Machine learning identifies potential diagnostic biomarkers associated with ferroptosis in obstructive sleep apnea.

Obstructive sleep apnea (OSA) is the most common sleep apnea-related disorder, with a high prevalence and a range of associated complications. Ferroptosis is a new mode of cell death that is involved in the development of OSA, but the mechanism has remained elusive. In the present study, ferroptosis-related genes in OSA were assessed and their potential clinical value was discussed. Data were downloaded and merged, and screened for differentially expressed genes (DEGs) through the Gene Expression Omnibus database. The OSA ferroptosis-related genes were obtained after intersecting with the downloaded ferroptosis-related genes. Subsequently, key ferroptosis-associated differential genes were obtained using two machine learning methods (the least absolute shrinkage and selection operators and random forest). The immune infiltration in the samples and the correlation between key differential genes and immune infiltrating cells were then analyzed. A competing endogenous (ce)RNA visualization network was constructed to find possible therapeutic targets. Finally, the expression levels of key DEGs were verified by reverse transcription-quantitative (RT-q)PCR. In this study, 3 key ferroptosis-related differential genes were identified: TXN, EGR1 and CDKN1A. Functional enrichment analysis showed that the three key differential genes in OSA can influence the development of OSA by affecting metabolism, immune response and other processes.

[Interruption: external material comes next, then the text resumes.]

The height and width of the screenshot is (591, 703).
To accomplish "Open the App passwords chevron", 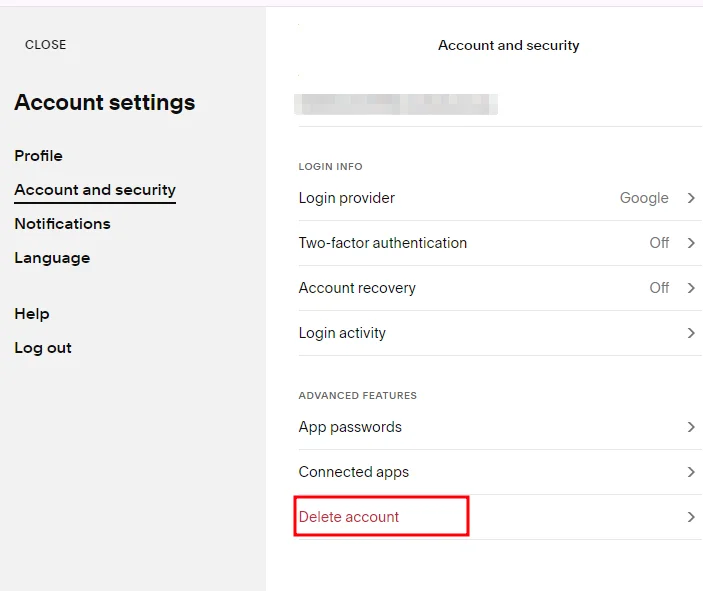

RT-qPCR experiments verified the expression of these key genes, further confirming the findings. A persistent state of immune activation may promote the progression of OSA, with marked infiltration of T cells and natural killer cells in OSA tissues. Genipin is a possible targeted therapeutic agent for OSA. Meanwhile, ceRNA network analysis identified several long non-coding RNAs that can regulate OSA disease progression. A total of 3 key ferroptosis-related markers were identified (TXN, EGR1 and CDKN1A) that are closely associated with metabolic disorders and immune responses, and which may be targets for early diagnosis and treatment of OSA.